US-founded Politico is to launch a website and print edition in Europe with 40 journalists. (Picture: Reuters)
The media outlet, which claims a weekday print circulation of 35,000 in the US and a website with 7 or 8m unique users a month, says it will have “more reporters in the two main political and regulatory centers of the world – Washington and Brussels – than any other publication” from 21 April.
According to a staff email reproduced on Capital New York, which is owned by Politico, its aim is to become the “dominant politics and policy publication in Europe”.
Its US newspaper is available free in locations throughout Washington and US subscriptions cost $200 (£135) or $600 (£406) for overseas readers.
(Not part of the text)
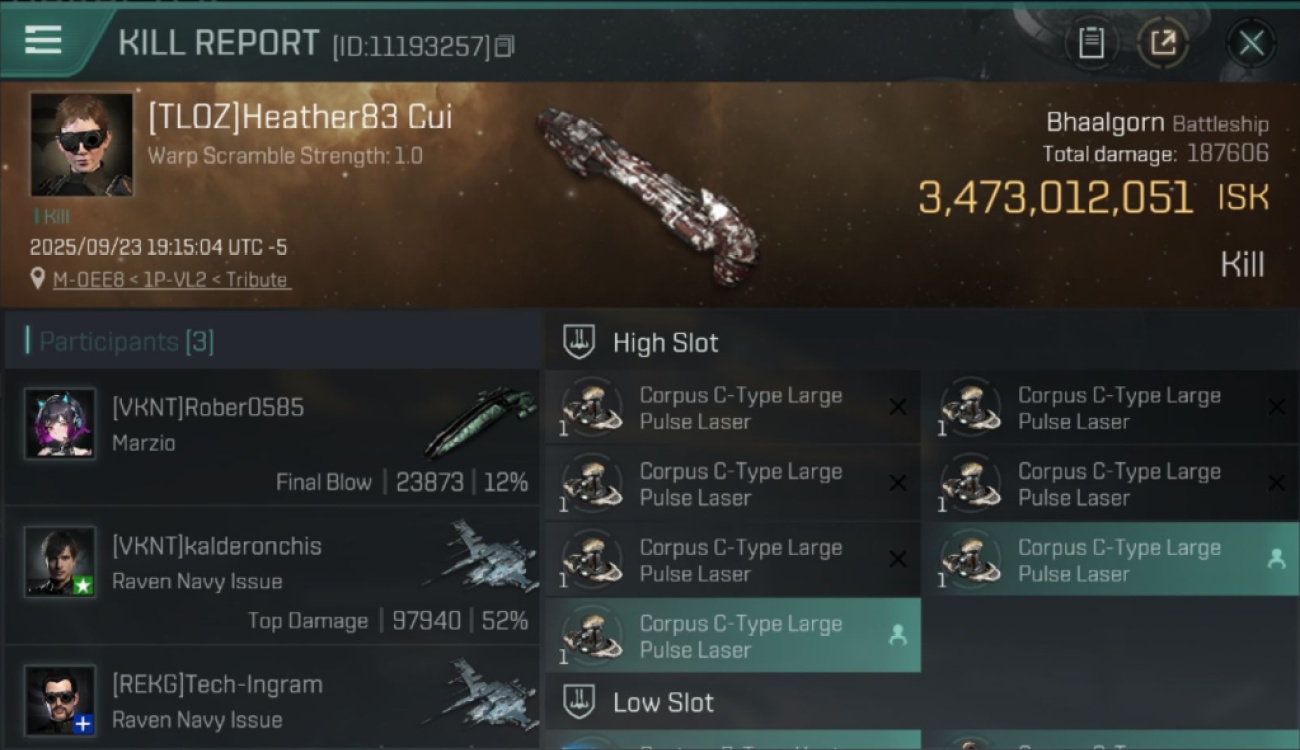Select the Participants [3] header

click(127, 342)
It also has “select availability” in New York.
Politico, which was founded in 2007 and claims to have around 150 editorial staff based in the US, has also had a magazine since November 2013 which comes out six times a year. It has published a subscription-based policy news web service, Politico Pro, which covers "agriculture, campaigns, cybersecurity, defense, education, eHealth, energy, financial services, health care, tax, technology, trade and transportation", since 2011.
According to The Guardian, Politico will initially employ 40 journalists in Europe and distribute between 25,000 and 30,000 print copies in Brussels and other major European cities, including London, Paris and Berlin.
The news organisation announced in September that it was partnering with Germany’s Axel Springer to launch in Europe.
Politico joins other major publications, such as the Huffington Post, Buzzfeed and Business Insider, in coming to the UK and Europe from the US.
In an interview with Press Gazette last month, Guido Fawkes editor Paul Staines announced plans to expand his political website into the English speaking world – but ruled out the US, citing the strength of Politico.
Asked why he would not be targeting the US, Staines said: “I think we would have a great deal of difficulty… beating Politico. Politico do a brilliant job."